There are approximately 70 addressees still unknown or incomplete, some of which are in the process of updating. Others require more research to identify family links and whereabouts of individuals.

 

2.     2. Whakapapa

 Sources of whakapapa have come from:

a.     Maori Land Court records

b.     Oromahoe Papatupu Committee minutes

c.     Personal records as kept by Hori Tane (deceased 1977) son of Te Tane Haratua and Hone Ngapua (deceased 1932, aged 92) son of Tuhirangi

d.     Verbal information from a variety of sources, having a common link in Oromahoe

e.     Records extracted from the Rangihamama research project, where owners had interests in both blocks.

 

Much of this research has been a matter of collating information, often sketchy, from different sources, then fitting it together. The aim has been to identify tūpuna from who the present owners gain their rights. To this effect, although the whakapapa goes considerably further back in time, a case point of the mid-19th century has been established, with rangatira from that period identified. From them, the kinship links which had given substance to rights in the land have been determined.
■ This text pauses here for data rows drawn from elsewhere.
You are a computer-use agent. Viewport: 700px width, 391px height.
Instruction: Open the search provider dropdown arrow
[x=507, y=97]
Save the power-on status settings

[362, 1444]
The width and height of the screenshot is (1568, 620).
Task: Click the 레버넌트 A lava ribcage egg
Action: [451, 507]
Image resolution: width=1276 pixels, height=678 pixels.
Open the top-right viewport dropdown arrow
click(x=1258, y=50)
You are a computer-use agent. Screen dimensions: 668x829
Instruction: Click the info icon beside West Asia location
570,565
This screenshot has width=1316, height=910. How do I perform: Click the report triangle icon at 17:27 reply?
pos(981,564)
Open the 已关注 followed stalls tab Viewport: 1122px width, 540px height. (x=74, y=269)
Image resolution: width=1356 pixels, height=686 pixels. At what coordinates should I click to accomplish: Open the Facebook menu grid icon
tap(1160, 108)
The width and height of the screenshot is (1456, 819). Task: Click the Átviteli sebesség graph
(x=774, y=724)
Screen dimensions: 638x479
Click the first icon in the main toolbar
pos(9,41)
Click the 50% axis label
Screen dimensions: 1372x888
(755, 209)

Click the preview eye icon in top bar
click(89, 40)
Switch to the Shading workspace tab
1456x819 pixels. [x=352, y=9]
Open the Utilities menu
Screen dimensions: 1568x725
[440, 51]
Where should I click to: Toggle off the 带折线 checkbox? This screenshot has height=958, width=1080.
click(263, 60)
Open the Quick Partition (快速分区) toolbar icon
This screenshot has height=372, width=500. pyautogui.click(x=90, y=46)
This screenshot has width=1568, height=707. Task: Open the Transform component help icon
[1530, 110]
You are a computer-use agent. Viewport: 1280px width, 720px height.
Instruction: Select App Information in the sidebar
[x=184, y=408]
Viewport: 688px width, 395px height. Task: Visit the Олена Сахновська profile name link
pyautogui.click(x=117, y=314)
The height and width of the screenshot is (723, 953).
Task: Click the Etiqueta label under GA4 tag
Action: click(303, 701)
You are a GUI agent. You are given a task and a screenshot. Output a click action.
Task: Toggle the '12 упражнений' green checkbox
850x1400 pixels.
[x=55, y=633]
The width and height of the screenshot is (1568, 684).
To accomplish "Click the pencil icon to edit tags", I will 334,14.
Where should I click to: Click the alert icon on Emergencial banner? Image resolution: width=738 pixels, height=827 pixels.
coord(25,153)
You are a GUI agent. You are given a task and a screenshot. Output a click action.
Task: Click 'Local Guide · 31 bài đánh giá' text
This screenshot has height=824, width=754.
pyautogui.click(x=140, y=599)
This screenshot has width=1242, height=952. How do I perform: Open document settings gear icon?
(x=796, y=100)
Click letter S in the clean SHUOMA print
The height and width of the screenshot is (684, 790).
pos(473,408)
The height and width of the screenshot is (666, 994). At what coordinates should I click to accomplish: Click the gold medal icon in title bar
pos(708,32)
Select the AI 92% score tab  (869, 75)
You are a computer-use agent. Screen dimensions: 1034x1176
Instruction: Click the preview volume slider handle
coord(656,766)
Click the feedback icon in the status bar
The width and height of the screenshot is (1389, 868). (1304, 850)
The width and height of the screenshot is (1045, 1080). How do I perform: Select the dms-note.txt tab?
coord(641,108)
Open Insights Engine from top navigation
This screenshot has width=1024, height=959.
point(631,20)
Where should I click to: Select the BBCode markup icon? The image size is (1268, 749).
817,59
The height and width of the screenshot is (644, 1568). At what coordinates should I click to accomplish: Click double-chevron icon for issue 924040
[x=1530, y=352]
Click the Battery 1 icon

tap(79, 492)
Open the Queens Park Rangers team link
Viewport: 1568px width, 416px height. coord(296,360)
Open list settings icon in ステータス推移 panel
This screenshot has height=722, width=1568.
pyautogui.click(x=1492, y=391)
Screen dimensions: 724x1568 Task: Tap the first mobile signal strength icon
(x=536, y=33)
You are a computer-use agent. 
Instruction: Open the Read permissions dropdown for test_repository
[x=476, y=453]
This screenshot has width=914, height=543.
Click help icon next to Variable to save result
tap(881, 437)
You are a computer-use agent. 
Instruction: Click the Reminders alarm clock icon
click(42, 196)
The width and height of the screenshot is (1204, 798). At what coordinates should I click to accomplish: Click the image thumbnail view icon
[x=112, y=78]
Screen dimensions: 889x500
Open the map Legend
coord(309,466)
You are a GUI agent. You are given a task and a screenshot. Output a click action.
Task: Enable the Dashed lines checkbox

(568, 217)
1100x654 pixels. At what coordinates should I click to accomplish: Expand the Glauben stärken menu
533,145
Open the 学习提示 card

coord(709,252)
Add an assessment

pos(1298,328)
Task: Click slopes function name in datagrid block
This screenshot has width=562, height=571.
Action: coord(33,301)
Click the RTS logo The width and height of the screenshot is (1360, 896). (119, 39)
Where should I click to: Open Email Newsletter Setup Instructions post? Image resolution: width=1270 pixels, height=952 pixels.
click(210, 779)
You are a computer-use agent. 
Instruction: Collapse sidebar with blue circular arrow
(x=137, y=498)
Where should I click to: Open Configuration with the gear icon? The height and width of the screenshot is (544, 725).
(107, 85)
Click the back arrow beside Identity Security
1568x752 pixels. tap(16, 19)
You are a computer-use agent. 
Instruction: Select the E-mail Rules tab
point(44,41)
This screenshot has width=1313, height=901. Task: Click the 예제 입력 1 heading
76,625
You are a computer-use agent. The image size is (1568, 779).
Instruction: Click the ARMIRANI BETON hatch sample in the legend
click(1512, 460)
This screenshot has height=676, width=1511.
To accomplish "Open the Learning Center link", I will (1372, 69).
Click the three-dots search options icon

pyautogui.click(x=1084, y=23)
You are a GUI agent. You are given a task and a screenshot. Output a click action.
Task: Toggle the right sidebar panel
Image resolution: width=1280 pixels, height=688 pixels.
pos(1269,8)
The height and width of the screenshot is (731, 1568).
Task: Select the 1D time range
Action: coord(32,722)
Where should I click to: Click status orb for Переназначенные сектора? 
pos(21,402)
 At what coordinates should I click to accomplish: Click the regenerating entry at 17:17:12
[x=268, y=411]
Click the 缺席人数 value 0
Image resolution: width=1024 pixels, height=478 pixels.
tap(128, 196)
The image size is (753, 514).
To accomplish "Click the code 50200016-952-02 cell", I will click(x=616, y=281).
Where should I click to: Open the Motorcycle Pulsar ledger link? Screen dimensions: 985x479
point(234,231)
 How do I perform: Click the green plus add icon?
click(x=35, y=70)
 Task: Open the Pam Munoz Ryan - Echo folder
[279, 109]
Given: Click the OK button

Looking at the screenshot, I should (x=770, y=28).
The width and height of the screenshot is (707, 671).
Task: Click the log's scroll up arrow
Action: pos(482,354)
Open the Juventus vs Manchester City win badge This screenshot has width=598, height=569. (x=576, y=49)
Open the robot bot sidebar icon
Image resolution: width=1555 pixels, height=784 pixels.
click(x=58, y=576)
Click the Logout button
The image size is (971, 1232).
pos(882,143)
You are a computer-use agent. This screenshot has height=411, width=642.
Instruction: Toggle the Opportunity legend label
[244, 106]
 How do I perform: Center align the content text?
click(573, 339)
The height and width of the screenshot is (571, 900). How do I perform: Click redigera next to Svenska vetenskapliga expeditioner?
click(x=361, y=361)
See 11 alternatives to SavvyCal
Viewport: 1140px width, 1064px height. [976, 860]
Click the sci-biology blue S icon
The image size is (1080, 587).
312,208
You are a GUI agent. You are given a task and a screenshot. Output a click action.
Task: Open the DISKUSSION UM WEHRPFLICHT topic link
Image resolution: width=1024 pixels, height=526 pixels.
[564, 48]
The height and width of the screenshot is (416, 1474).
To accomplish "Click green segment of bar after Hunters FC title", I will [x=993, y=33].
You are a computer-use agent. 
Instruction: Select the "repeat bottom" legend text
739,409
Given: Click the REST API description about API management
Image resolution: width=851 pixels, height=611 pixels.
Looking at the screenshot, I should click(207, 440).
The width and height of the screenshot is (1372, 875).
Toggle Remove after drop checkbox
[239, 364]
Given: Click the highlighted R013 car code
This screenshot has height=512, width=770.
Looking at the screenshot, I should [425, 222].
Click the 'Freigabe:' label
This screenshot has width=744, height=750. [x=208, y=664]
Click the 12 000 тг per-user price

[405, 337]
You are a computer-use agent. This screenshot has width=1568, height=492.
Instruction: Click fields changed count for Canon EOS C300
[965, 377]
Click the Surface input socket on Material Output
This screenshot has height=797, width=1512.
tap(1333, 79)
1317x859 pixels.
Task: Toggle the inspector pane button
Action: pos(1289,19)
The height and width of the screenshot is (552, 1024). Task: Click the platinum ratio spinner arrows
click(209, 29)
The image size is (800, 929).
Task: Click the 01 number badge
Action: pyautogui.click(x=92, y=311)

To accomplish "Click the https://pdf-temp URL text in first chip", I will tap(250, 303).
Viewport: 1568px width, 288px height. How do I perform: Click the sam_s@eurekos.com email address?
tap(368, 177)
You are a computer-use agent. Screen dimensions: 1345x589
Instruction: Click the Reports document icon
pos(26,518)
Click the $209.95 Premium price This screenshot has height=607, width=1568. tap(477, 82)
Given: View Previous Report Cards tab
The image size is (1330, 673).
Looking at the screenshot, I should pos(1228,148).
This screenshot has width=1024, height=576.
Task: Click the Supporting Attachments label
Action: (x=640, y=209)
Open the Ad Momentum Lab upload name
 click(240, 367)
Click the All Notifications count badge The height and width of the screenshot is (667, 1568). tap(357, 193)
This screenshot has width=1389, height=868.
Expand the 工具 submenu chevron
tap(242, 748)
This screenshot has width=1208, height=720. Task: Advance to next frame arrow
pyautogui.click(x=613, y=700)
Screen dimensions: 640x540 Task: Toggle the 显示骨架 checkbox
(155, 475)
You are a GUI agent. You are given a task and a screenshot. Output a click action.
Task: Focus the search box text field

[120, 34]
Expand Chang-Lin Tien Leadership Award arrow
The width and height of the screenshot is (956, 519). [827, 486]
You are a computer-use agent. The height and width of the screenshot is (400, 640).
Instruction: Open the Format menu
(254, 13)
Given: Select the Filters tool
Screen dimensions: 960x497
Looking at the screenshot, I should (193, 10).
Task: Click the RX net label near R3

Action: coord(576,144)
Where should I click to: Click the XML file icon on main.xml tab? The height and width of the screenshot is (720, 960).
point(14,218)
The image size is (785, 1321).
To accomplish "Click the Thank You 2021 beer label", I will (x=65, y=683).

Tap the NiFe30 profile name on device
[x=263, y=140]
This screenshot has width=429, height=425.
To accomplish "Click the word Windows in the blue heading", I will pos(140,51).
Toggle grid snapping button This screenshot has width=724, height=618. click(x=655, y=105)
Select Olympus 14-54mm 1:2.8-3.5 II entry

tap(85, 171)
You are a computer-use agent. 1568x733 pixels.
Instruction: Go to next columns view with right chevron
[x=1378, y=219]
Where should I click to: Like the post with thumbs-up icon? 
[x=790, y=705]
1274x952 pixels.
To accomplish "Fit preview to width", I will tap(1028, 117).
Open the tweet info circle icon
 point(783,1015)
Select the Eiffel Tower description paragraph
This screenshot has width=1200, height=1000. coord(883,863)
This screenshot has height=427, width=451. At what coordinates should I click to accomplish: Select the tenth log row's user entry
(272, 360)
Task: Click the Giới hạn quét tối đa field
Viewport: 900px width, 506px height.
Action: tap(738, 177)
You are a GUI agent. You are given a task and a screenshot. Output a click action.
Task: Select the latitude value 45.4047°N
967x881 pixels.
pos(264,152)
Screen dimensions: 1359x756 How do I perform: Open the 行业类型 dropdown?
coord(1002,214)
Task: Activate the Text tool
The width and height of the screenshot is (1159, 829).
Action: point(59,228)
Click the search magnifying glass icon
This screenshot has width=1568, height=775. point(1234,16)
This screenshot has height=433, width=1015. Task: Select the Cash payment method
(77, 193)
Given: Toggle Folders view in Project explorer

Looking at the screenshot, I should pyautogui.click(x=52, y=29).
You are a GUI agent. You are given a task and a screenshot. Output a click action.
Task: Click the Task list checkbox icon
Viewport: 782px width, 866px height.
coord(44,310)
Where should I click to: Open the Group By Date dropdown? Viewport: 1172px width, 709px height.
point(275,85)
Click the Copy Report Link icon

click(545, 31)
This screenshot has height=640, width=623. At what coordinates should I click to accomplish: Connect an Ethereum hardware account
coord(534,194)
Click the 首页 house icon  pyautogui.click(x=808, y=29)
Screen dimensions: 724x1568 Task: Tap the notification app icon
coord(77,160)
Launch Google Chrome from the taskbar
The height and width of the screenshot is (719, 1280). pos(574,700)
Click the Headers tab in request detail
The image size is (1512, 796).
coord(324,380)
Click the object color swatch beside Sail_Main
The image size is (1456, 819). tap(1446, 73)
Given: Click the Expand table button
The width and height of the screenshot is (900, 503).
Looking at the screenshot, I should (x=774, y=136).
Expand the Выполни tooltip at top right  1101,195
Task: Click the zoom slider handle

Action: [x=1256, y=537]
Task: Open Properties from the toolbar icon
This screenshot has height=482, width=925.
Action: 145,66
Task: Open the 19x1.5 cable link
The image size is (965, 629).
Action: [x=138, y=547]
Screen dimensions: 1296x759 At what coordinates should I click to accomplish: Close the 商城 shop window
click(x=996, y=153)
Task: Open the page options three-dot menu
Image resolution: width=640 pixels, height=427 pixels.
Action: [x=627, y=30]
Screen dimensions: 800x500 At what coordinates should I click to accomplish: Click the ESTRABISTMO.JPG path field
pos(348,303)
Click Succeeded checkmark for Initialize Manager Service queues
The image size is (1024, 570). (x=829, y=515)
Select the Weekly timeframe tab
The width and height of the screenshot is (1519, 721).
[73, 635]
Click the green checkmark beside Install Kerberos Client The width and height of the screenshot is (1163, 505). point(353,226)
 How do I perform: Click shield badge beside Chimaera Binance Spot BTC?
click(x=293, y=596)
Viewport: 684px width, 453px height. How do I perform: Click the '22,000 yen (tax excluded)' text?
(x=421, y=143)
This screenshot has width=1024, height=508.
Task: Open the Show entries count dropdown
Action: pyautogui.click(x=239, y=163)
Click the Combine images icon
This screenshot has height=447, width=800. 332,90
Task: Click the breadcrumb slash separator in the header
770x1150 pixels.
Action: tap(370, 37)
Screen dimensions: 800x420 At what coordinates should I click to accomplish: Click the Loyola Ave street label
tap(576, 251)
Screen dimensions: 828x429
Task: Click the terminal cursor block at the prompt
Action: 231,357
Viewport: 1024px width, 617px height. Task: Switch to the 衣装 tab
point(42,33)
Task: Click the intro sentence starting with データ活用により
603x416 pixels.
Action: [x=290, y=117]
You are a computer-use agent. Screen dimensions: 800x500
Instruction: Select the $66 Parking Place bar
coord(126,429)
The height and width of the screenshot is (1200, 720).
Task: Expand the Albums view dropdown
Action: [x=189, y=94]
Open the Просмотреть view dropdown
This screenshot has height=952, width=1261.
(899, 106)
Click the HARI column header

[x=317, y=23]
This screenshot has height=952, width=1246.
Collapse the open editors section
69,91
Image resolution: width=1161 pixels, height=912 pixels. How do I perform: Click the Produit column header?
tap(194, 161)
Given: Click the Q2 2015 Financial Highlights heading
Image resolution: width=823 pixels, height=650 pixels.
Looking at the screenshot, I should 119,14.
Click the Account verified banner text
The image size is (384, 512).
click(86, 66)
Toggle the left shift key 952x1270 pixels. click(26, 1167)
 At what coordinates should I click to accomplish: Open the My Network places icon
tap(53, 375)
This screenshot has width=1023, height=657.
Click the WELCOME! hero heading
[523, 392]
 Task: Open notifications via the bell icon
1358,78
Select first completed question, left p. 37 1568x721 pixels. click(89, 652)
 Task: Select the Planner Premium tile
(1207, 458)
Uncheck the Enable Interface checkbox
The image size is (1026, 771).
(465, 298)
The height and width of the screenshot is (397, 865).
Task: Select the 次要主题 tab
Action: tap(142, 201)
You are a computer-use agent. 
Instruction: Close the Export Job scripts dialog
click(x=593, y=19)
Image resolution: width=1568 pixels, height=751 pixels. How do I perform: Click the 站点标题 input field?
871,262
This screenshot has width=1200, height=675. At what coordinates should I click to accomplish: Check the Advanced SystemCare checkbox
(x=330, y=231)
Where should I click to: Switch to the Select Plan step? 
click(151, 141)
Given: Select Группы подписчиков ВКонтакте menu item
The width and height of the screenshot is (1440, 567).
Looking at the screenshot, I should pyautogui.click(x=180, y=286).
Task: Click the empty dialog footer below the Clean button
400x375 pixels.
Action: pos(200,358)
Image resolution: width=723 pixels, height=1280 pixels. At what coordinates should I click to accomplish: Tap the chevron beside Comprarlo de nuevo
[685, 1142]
People from that period who did not remain in any degree of permanent occupancy had their rights lapse. The embers of their fire died and remained cold. Work had yet to be complete in linking all the present generation with their forebears.

 

3.     Identification of owners share compulsorily acquire by the Crown

Owners have been listed under three categories of:

a.     Section 137/53 sale of uneconomic share on succession to the Māori Trustee

b.     Section 151/53 live buying of share by the Māori Trustee

c.     Section 445/53 consolidated uneconomic interests acquired by the Māori Trustee (compulsorily)

 

Although the lists have not been entirely completed, errors in referencing in land court records have made it difficult to the original documentation. Such is the case concerning shares held by Ade Kiwikiwi and others which were acquired or sold by/to the Māori Trustee under Section 435 and Section 151. 3213.553 shares were involved for a price of 3213 pounds, 11 shillings and one penny was paid. Further systematic searching may well find the relevant files required.

 

CONCLUSION

The research brief had been and interesting and rewarding exercise. It has required numerous trips up north to the Māori Land Court at Whangarei, followed by periods, usually two nights at Oromahoe to follow up matters pertinent to the brief. Parameters have been determined usually outside the confines of a standard nine to five routine. Information has been sought from records, and through people contacts, usually with one or two, occasionally more, and sometimes into the early hours of the morning. Opportunities have also arisen in the attendance of hui in meeting people and pursuing relevant material. Where it has not been possible to make personal contact in seeking information, letters have been written. Unfortunately the number of replies does not tally with the letters posted. Those that have replied, however, have been grateful for the information received and have, in their turn, been obliging in their response. Verbal requests have also been made by a number of people for information concerning the scheme, and for whakapapa tracing kinship links to Oromahoe. The network of interest has grown, particularly with owners listed in the schedual who have had no contact with Oromahoe, and don’t know this section of their people.

 

Regrettably the time constraint for this exercise has made it impossible to complete the task and to present the material contained within it in an appropriate manner. Hopefully this situation may be redressed in the future, in order to have a completed and permanent record documented for the benefit of present and future beneficiaries of the scheme. By consensus of those attending the recent 1988 ‘Annual General Meeting’ when a decision was made to move in the direction of forming a 438 Trust, it was further decided that henceforth the land development scheme should be known simply as “Oromahoe.”